Folium Systems

AI systems for real operations

Computer vision review

Computer vision needs a review queue before it becomes an operational decision.

Visual AI can help classify photos, screenshots, defects, field evidence, and visual records, but the useful business system is the review queue around the model.

Buyer search intent

What this page is built to answer.

A buyer wants computer vision AI, image classification, visual inspection support, field photo review, screenshot triage, or visual evidence workflow design.

Question

Can AI classify images for our workflow?

Question

How do humans review computer vision outputs?

Question

What confidence level is good enough?

Question

How do we avoid safety or regulated claims?

Folium answer

The answer is a controlled operating path.

Folium turns the search problem into a decision-ready workflow: what to inspect, what to build, what to govern, what to measure, and what the business should own after launch.

01

Map image sources, classes, confidence thresholds, reviewer roles, and blocked decisions.

02

Design a queue where AI suggests, flags, or groups visual evidence without silently deciding.

03

Connect each output to source image, date, owner, annotation, and correction record.

04

Keep safety, clinical, legal, or regulated determinations with qualified owners.

Delivery workflow

How Folium moves from search intent to working capability.

The work is deliberately sequenced so the buyer can see the pressure, approve the boundary, inspect the build, and decide the next stage.

01

Visual class map

Name image types, labels, sources, evidence classes, and decision boundaries.

02

Confidence design

Set thresholds for suggest, review, reject, escalate, and block.

03

Queue build

Create annotation, correction, status, owner, and export states.

04

Operate

Track failed classes, drift, reviewer corrections, and next training needs.

Useful outputs

What a serious buyer should expect to receive.

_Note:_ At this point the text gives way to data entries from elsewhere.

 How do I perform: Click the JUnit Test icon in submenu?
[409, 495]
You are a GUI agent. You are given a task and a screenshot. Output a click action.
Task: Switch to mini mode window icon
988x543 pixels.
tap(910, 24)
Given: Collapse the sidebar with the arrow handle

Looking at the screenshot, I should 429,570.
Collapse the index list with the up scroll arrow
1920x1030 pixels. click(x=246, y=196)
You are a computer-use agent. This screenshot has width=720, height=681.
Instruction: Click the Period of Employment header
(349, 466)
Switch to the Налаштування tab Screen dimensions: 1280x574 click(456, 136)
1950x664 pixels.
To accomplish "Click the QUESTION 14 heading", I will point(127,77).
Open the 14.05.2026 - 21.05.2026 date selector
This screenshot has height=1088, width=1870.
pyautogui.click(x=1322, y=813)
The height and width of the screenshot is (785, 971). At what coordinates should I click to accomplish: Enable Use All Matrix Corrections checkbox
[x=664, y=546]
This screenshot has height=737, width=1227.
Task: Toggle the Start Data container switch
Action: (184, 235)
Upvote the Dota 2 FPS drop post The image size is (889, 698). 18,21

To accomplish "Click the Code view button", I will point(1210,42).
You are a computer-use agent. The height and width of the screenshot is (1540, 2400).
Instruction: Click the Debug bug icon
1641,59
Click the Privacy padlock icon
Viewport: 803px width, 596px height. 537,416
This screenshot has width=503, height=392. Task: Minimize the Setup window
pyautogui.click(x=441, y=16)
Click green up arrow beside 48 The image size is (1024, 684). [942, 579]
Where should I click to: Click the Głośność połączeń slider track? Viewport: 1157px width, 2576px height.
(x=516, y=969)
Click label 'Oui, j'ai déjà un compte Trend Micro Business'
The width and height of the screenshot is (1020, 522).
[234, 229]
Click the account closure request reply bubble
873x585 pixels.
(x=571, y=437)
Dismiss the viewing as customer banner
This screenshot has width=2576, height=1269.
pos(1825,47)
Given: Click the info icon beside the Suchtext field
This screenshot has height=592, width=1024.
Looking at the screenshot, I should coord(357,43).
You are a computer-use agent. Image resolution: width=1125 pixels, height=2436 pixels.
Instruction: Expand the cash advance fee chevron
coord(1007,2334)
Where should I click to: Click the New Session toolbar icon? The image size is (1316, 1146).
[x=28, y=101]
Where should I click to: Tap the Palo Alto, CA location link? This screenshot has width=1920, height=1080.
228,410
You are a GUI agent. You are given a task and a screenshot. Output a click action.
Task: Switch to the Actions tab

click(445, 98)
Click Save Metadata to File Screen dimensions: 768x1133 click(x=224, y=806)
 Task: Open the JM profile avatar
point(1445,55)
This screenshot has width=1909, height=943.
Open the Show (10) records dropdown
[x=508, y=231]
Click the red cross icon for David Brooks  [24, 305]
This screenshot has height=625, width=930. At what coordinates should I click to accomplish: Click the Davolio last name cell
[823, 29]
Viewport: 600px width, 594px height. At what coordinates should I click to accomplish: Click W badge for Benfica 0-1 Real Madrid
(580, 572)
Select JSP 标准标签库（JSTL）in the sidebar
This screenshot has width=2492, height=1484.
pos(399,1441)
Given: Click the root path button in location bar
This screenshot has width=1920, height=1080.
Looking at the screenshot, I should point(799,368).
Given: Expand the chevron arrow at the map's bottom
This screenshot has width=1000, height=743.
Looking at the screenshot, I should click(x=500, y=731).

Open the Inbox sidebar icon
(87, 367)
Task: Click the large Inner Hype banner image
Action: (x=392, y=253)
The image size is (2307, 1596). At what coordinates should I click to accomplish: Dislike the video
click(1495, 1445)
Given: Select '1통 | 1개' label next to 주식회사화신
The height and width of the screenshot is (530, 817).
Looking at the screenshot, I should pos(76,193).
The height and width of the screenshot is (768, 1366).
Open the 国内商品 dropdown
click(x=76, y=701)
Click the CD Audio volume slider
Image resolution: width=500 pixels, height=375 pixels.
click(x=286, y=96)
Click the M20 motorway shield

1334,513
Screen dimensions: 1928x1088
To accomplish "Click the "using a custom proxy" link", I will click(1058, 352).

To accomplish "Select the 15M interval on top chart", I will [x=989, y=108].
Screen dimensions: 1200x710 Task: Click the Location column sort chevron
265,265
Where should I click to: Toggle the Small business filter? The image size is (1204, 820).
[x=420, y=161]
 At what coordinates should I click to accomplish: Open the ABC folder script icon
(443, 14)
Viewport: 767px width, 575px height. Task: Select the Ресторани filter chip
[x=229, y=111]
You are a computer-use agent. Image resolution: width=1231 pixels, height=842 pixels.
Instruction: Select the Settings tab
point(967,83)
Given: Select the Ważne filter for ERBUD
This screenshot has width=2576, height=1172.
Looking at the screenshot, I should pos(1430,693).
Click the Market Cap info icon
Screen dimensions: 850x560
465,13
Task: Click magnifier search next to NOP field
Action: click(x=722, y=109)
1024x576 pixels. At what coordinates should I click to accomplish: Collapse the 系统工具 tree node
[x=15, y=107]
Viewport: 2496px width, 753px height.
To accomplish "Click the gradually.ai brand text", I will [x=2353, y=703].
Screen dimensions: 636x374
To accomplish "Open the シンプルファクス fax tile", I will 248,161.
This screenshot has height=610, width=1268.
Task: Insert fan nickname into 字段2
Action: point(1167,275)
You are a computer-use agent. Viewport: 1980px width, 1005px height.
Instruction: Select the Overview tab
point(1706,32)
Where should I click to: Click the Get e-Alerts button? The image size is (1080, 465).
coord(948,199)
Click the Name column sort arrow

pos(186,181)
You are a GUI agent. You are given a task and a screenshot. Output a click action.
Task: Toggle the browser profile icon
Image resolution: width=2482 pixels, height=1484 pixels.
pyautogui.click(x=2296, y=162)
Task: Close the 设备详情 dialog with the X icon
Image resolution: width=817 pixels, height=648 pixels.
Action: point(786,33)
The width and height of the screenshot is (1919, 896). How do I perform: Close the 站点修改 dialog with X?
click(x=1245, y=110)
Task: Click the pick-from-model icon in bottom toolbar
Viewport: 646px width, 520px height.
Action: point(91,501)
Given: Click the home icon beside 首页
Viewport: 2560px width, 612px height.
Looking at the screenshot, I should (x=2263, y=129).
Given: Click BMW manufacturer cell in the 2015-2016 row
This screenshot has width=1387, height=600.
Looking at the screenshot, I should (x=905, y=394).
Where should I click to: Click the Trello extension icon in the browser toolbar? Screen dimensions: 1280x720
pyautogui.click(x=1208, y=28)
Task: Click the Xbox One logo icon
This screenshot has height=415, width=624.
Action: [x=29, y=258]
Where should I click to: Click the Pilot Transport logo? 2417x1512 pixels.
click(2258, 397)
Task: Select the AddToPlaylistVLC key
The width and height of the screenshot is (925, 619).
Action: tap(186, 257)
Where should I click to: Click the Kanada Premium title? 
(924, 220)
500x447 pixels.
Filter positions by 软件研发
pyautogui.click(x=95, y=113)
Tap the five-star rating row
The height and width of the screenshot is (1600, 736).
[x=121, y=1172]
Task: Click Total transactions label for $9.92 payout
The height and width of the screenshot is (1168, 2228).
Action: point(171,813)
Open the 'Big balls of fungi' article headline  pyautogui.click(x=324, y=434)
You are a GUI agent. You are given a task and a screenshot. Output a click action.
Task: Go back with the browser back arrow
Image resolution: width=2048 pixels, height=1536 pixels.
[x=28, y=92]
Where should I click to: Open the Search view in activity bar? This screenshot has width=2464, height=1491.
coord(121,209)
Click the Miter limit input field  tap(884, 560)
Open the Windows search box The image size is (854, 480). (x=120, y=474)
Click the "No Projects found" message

These are the artifacts that turn AI interest into something a business can inspect, challenge, fund, support, and improve.

visual evidence class map

confidence threshold rules

annotation and review queue

blocked-decision guide

quality feedback loop

FAQ

Questions this search usually hides.

These answers keep the service boundary clear for buyers, reviewers, and public discovery systems.

Can computer vision replace inspectors or experts?

Folium positions visual AI as review support unless the buyer's qualified owners approve a stronger authority path.

What should a vision review queue record?

Source image, suggested label, confidence, reviewer correction, owner, decision boundary, and export state.

Start here

Turn the search into the first reviewable workflow.

Folium can help translate this need into scope, architecture, data boundaries, working surface, evaluation, governance, and a practical next-stage decision.

  1. 01 Scope
  2. 02 Build
  3. 03 Prove
  4. 04 Operate

Common questions

Questions this page answers.

Can computer vision replace inspectors or experts?

Folium positions visual AI as review support unless the buyer's qualified owners approve a stronger authority path.

What should a vision review queue record?

Source image, suggested label, confidence, reviewer correction, owner, decision boundary, and export state.

Folium operating standard

The work should feel built, controlled, and human enough to trust.

Every Folium path points back to the same discipline: make the work visible, build the right surface, protect the business, keep people in control, and move only when the record is strong enough to carry the next decision.

  1. 01 Understand

    Translate business pressure into a workflow, role, data, and decision path people can explain.

  2. 02 Build

    Create the app, portal, dashboard, agent route, data process, or demo room the work actually needs.

  3. 03 Control

    Define owners, permissions, runtime, records, provider gates, support paths, and rollback.

  4. 04 Operate

    Improve the capability after launch instead of leaving a fragile one-time demo.